¹Korea Ocean Research & Development Institute, PO Box 29, Ansan 425-600, Korea. ²Department of Marine Biotechnology, University of Science and Technology, Daejeon 305-333, Korea. ³Department of Synthetic Chemistry and Biological Chemistry, Graduate School of Engineering, Kyoto University, Katsura, Nishikyo-ku, Kyoto 615-8510, Japan. ⁴Winogradsky Institute of Microbiology, Russian Academy of Sciences, Prospect 60-Letiya Oktyabrya 7/2, 117312, Moscow, Russia.

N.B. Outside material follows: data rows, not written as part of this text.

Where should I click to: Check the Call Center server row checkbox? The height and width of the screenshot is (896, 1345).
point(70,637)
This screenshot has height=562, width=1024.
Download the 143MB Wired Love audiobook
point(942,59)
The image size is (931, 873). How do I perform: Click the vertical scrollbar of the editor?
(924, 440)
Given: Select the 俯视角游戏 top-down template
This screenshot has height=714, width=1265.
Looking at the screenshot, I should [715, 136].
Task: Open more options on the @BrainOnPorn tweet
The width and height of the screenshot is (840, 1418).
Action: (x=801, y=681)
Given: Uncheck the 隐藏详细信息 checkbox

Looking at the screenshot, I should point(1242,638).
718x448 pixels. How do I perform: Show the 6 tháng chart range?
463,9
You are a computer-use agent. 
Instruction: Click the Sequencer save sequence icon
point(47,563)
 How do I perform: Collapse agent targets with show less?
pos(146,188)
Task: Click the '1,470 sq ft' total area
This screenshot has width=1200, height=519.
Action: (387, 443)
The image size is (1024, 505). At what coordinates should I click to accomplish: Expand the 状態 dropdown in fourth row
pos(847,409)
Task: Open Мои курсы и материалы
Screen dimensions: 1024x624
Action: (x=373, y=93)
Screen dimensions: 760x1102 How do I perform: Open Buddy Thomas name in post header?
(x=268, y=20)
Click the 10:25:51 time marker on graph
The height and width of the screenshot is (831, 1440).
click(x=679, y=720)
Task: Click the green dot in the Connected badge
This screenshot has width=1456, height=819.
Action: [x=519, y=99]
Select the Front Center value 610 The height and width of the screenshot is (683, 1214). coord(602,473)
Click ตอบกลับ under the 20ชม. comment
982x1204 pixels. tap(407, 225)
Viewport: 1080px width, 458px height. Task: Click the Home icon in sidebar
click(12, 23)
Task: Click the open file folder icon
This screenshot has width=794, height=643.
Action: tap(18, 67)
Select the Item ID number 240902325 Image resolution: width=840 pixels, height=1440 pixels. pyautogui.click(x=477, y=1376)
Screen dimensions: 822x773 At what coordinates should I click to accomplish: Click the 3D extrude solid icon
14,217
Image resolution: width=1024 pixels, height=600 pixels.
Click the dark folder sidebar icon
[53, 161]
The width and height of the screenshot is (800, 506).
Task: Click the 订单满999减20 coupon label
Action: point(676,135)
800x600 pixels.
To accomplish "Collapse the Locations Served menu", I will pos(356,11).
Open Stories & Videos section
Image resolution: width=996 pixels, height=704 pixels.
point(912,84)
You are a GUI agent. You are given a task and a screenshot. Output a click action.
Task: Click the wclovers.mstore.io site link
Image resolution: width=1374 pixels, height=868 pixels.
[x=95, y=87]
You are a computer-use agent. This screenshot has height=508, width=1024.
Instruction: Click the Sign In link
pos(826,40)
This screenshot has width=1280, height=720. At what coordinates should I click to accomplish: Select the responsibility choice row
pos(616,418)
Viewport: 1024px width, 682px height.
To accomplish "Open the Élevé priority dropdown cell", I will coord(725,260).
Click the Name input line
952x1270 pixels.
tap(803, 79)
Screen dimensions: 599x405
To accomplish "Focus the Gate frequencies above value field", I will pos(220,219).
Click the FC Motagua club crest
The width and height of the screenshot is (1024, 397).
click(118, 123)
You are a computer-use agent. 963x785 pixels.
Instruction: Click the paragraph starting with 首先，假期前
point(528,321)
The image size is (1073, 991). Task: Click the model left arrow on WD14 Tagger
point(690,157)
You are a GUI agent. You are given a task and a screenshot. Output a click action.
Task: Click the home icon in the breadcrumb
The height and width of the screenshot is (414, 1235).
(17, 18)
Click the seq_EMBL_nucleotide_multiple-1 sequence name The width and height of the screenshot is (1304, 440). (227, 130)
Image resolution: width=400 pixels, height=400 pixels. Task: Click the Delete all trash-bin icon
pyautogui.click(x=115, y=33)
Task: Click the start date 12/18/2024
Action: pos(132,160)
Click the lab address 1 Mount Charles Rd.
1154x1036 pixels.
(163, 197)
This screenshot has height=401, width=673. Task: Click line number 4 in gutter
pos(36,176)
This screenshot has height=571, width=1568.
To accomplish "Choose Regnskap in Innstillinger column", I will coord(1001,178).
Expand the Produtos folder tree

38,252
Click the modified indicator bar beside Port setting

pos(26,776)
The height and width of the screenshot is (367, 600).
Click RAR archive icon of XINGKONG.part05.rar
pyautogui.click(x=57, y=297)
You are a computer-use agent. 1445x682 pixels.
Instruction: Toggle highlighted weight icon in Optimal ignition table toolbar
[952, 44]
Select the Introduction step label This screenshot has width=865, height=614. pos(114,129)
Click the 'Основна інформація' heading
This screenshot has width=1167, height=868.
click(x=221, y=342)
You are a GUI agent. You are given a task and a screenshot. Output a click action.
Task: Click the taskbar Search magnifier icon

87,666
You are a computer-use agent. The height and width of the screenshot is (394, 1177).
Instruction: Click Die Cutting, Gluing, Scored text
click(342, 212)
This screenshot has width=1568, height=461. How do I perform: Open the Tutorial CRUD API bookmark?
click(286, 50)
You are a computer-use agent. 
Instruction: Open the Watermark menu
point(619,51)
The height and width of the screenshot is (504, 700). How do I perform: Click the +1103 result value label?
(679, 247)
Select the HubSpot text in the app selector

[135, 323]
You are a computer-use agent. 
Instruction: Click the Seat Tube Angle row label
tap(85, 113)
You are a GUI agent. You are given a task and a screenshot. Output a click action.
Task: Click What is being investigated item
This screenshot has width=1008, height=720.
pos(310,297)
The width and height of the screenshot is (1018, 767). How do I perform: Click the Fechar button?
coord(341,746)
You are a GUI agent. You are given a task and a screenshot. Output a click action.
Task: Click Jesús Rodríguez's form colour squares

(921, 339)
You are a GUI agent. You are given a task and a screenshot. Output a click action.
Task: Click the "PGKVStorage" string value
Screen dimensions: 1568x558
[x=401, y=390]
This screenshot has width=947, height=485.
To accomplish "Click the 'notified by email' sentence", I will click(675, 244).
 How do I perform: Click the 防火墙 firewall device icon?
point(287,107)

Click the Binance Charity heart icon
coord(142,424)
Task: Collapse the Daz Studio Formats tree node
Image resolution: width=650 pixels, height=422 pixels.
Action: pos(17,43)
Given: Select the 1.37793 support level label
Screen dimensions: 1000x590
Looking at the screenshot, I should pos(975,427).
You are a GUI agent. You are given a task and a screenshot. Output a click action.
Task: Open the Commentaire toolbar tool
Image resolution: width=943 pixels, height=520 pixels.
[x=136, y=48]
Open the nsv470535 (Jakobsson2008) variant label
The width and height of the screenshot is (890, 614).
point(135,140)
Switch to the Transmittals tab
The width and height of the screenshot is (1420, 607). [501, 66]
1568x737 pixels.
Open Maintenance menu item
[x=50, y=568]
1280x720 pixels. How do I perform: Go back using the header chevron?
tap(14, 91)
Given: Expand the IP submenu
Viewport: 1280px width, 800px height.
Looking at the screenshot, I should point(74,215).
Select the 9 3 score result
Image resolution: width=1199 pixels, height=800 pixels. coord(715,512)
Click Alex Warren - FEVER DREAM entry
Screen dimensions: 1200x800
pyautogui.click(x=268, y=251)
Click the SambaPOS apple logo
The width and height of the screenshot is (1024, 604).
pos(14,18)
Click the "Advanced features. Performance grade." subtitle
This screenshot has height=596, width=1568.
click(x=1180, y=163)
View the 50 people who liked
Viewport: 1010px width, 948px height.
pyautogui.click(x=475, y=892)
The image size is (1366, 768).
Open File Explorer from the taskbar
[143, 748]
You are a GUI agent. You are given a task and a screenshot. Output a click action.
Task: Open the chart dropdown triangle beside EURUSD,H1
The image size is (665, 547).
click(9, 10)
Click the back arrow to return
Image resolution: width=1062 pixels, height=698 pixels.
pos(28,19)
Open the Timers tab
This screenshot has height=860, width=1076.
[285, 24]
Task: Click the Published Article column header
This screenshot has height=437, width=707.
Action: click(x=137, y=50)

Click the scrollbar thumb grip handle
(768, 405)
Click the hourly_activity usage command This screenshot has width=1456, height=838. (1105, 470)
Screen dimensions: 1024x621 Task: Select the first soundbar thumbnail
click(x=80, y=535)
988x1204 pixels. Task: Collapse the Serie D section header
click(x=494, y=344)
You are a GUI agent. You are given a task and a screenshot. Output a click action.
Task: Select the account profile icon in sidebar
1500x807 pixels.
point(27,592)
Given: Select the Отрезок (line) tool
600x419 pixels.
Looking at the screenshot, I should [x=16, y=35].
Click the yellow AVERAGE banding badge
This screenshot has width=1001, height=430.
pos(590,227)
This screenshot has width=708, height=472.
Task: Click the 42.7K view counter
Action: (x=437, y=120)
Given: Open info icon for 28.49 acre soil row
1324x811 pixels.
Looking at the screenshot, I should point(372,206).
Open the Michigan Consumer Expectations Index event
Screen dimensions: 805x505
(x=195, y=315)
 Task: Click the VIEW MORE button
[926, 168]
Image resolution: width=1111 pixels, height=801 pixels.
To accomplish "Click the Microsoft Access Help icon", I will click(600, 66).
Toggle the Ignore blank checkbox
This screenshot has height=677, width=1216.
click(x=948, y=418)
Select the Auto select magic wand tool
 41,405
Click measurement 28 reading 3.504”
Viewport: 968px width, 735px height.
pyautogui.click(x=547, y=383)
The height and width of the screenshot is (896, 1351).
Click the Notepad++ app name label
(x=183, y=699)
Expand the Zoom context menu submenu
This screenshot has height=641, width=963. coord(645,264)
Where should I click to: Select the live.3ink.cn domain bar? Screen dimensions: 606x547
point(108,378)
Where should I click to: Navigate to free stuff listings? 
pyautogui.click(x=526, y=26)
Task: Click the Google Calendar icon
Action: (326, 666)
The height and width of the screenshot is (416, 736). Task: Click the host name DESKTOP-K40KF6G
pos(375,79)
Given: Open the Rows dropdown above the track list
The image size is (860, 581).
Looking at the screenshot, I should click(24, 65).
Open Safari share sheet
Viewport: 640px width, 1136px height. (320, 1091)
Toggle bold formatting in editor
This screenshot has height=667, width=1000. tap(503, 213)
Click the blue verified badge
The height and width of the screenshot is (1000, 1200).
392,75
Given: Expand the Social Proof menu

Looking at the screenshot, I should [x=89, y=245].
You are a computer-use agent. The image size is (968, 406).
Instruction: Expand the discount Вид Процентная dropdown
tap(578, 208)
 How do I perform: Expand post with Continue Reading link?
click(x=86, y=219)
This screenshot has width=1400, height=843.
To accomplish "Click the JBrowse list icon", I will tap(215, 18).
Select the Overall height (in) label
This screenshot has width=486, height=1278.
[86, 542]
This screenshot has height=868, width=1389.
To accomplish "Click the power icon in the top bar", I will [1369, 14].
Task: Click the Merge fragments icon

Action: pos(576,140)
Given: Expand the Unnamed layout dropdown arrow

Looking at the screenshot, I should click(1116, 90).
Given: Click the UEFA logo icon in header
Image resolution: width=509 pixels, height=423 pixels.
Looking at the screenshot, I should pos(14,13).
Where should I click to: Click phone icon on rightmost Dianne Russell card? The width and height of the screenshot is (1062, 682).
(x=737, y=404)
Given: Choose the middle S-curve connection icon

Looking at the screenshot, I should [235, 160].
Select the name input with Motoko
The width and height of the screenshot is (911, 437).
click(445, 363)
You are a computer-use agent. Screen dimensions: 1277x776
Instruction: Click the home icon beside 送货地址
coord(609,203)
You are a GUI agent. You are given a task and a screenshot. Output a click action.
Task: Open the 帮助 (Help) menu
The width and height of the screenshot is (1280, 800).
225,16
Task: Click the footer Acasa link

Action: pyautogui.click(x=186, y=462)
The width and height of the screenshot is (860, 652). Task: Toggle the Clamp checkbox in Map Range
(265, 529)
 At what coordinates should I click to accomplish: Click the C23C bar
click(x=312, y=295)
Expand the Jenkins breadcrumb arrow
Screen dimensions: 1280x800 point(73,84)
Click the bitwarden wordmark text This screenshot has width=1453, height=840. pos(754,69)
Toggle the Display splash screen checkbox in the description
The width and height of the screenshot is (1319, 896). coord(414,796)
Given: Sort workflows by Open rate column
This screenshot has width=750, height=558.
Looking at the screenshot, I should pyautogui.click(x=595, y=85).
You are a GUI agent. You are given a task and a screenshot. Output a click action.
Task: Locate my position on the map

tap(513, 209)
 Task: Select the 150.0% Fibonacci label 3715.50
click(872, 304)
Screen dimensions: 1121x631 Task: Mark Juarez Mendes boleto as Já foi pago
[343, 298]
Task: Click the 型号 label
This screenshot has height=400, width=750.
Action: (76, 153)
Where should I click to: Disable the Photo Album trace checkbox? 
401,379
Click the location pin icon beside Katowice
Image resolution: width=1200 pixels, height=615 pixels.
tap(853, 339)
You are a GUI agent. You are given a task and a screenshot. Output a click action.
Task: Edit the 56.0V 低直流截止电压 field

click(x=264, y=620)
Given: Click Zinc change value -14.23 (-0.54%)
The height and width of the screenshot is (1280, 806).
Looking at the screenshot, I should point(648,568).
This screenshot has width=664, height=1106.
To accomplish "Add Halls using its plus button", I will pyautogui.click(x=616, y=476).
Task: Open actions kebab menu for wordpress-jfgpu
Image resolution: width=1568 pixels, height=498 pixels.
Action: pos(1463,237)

Although a common reaction in anaerobic environments, the conversion of formate and water to bicarbonate and H₂ (with a change in Gibbs free energy of ΔG° = +1.3kJ mol^-1) has not been considered energetic enough to support growth of microorganisms. Recently, experimental evidence for growth on formate was reported for syntrophic communities of Moorella sp. strain AMP and a hydrogen-consuming Methanothermobacter species and of Desulfovibrio sp. strain G11 and Methanobrevibacter arboriphilus strain AZ¹. The basis of the sustainable growth of the formate-users is explained by H₂ consumption by the methanogens, which lowers the H₂ partial pressure, thus making the pathway exergonic². However, it has not been shown that a single strain can grow on formate by catalysing its conversion to bicarbonate and H₂. Here we report that several hyperthermophilic archaea belonging to the Thermococcus genus are capable of formate-oxidizing, H₂-producing growth. The actual ΔG values for the formate metabolism are calculated to range between -8 and -20 kJ mol ^-1 under the physiological conditions where Thermococcus onnurineus strain NA1 are grown. Furthermore, we detected ATP synthesis in the presence of formate as a sole energy source. Gene expression profiling and disruption identified the gene cluster encoding formate hydrogen lyase, cation/proton antiporter and formate transporter, which were responsible for the growth of T. onnurineus NA1 on formate. This work shows formate-driven growth by a single microorganism with protons as the electron acceptor, and reports the biochemical basis of this ability.